Alignment and the Future
对齐与未来
Learning from Human Feedback
从人类反馈中学习
In a section that proved remarkably prescient, Ilya presents RLHF (Christiano et al., 2017) — years before it would become the foundation of ChatGPT and modern LLM alignment.
The problem: how do you communicate goals to an agent? Ilya frames this as a technical problem that is critical because “the agents we train may eventually be smarter than us.”
The method: human judges see pairs of agent behaviors and click on whichever looks better. From ~500 such clicks, you fit a scalar reward function to the human preferences (a triplet loss: if human deems A > B, learn a reward consistent with this). Then optimize this learned reward via RL. (The idea that a language model itself can serve as this reward predictor — replacing human judges — is explored in our post Can Language Models Be Critic Functions?.)
The results are surprisingly effective — with just a few thousand bits of human feedback, you can train Atari agents and even teach unusual goals (like making a car follow closely behind another car in a racing game) that would be hard to specify programmatically. (For how this evolved into modern LLM alignment, see Policy Optimization without a Critic: The GRPO Family and RL on Language under Single-step Settings.)
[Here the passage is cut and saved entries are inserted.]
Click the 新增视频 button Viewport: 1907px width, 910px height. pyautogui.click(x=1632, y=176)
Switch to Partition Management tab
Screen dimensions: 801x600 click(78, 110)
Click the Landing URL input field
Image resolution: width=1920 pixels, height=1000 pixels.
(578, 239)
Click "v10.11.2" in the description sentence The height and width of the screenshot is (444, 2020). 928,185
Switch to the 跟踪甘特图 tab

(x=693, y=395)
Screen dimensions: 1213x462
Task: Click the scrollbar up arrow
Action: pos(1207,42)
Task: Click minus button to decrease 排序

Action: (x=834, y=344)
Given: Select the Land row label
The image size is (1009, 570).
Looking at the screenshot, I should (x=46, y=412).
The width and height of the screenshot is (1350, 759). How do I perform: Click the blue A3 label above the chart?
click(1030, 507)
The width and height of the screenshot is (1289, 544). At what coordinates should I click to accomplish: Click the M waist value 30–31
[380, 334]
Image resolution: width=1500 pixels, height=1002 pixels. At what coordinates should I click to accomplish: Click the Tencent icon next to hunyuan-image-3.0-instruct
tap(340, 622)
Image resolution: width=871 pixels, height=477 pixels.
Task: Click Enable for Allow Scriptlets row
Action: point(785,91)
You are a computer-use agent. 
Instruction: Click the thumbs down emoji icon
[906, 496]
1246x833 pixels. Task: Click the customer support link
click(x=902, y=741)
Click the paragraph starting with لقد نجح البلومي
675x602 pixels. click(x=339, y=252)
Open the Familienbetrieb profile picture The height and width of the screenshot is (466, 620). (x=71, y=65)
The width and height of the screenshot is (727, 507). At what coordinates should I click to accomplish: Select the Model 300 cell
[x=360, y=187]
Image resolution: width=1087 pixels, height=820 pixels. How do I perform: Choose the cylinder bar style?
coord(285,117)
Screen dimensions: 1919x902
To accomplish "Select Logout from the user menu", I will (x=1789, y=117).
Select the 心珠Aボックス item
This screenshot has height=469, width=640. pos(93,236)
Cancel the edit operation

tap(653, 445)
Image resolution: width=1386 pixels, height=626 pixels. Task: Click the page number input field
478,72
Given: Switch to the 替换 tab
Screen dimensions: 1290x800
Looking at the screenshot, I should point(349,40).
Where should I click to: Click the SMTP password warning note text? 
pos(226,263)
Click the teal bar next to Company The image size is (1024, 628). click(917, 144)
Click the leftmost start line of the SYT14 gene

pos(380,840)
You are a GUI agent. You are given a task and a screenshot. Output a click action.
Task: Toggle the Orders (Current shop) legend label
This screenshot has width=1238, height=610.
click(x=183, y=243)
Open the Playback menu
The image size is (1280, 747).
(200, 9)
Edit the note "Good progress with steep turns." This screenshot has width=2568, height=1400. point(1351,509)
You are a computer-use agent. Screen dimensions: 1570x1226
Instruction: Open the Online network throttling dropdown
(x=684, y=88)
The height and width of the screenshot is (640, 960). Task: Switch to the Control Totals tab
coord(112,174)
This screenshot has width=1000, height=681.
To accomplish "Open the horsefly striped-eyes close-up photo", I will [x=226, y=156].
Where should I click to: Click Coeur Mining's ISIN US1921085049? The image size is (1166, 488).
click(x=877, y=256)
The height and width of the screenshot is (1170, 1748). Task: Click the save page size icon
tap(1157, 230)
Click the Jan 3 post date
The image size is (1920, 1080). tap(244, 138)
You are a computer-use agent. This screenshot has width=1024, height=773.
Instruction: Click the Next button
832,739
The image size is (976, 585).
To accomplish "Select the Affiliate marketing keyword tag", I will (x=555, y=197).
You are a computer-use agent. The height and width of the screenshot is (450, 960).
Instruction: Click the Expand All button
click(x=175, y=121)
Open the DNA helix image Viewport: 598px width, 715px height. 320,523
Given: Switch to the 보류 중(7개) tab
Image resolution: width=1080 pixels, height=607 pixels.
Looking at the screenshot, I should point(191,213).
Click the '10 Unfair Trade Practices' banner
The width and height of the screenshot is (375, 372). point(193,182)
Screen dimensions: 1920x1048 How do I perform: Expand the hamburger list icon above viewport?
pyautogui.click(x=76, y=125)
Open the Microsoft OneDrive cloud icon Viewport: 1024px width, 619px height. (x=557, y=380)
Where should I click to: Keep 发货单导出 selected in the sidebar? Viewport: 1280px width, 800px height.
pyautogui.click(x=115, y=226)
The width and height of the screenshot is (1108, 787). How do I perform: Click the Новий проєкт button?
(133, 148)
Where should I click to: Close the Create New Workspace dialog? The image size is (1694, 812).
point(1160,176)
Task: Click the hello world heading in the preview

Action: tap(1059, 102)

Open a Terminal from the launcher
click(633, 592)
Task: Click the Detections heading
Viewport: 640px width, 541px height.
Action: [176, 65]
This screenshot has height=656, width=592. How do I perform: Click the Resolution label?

Ilya closes the main talk with an alignment slide that captures the tension perfectly: “Will likely solve the technical alignment problem. But what are the right goals? Political problem.” The technical challenge of making AI do what we want is tractable; deciding what we should want is the hard part.
Q&A Highlights
问答精选
The Q&A session contains several gems:
On backpropagation vs. the brain: Ilya acknowledges that backprop doesn’t happen in biological brains (signals propagate forward along axons; backprop requires sending errors backward). But he argues backprop solves circuit search — “a profoundly fundamental problem” — and will remain central to AI until we understand how brains actually work. “We will build systems that are fully at human level and beyond before we understand how the brain works.”
On cooperation in self play: In sufficiently open-ended games, cooperation will emerge as a winning strategy. “We will eventually choose to cooperate, because cooperation is more beneficial than not.” Understanding other agents’ goals, strategies, and beliefs becomes essential for both competition and communication.
On the future of language models — the most prophetic exchange. When asked “the current state of generative language models is very bad; what is the most promising research direction?”, Ilya responds:
I want to say that just training bigger, deeper language models will achieve surprising results — scale up. If you train a language model with a thousand layers of the same type, I think it will be a very impressive language model. We haven’t reached that point yet, but I think things will change quickly.
This was February 2018 — months before GPT-1, years before GPT-3 vindicated this prediction spectacularly.
On continual learning: Ilya draws an analogy to education — you go to school, learn useful but incomplete things, then join the workforce and must continue learning. Your degree doesn’t fully prepare you; it gives you a starting point. “I think this is what schools should be doing.” The AI equivalent: pre-train, then deploy into an environment that violates some of your assumptions, and continue training to reconcile new data with old knowledge.
On the alignment problem as political: “What I can say is, at a very high level, every time you advance into the future, or every time you build a machine that can do what people do better, the impact on society will be enormous and overwhelming. Even if you try very hard, it’s hard to imagine.”